午前11時すぎ、旭川空港に着き、レンタカーを借りる。
ノーベル平和賞をとったリゴベルタ・メンチューが来たとき以来、8年ぶりの北海道だ。
空港を出るとまっすぐな道。軽くアクセルを踏んでいるつもりなのにすぐに80キロまでメーターが上がってしまう。
東川町に入る。「写真の町」を標榜し、あちこちに芸術家や木工職人が住んでいるという。建物と建物のあいだに広々とした空間があって、荒涼とした印象がある。冬は、ちょっと離れた店に買い物に行くのにも車が必要なんだろうな。
忠別川を渡る。コンクリートばりになっておらず、ごろごろと転がる岩の間を、ゴゴーと音をたてて水しぶきがあがる。自然な川っていいなあ、と思っていたら上流ではダムを建設していた。ほんまに必要なの?

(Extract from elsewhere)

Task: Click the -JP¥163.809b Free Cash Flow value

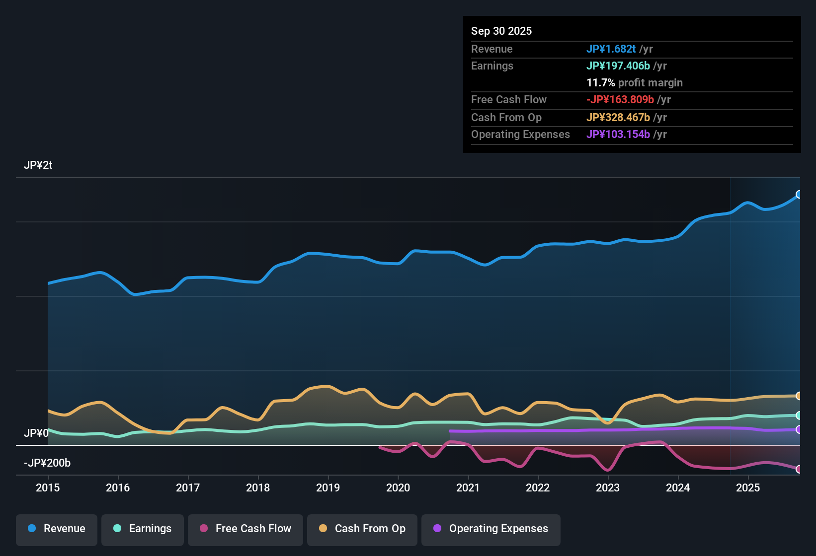Action: pos(620,99)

急坂をぐんぐんのぼり、40分ほどで旭岳温泉に着く。大学1年のときは、黒岳石室でキャンプし、北海岳経由で縦走してここに降りてきた。テントに泊まり、翌朝は天人峡まで歩いた。谷の向こうに熊らしき姿を見つけて焦った覚えがある。金がなくて温泉にも入らなかったような気がする。
翌年はサークルの連中と野宿だった。
今回は安い宿が満員だったせいで1泊2食14000円のホテルに泊まることに。24時間入れる風呂で体をあたためたあとのビールがうまい。

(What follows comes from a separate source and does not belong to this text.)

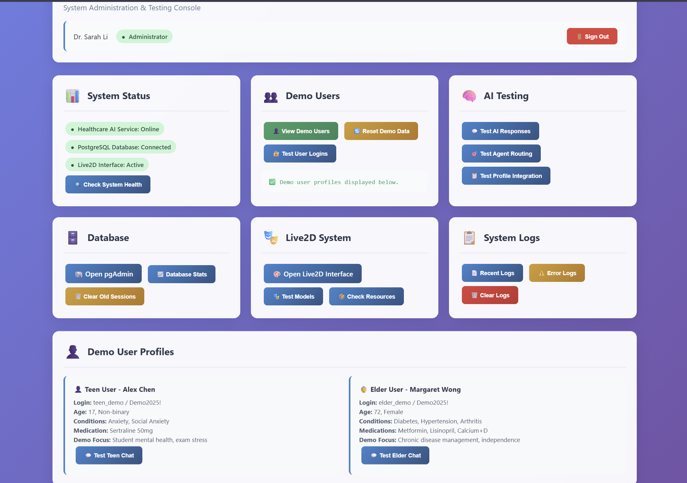The width and height of the screenshot is (687, 483).
Task: Click the Administrator role badge
Action: coord(144,37)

ちなみに、天人峡温泉への分岐点にある民宿「まんてん」は、素泊まり3000円と格安だが、畳の上や壁は虫だらけという。観光バスの運転手やガイドがたくさん泊まっているらしい。明日一緒に山に登る2人はここに泊まることになったが、そこの風呂に入る気になれずにこっちのホテルで入浴していった。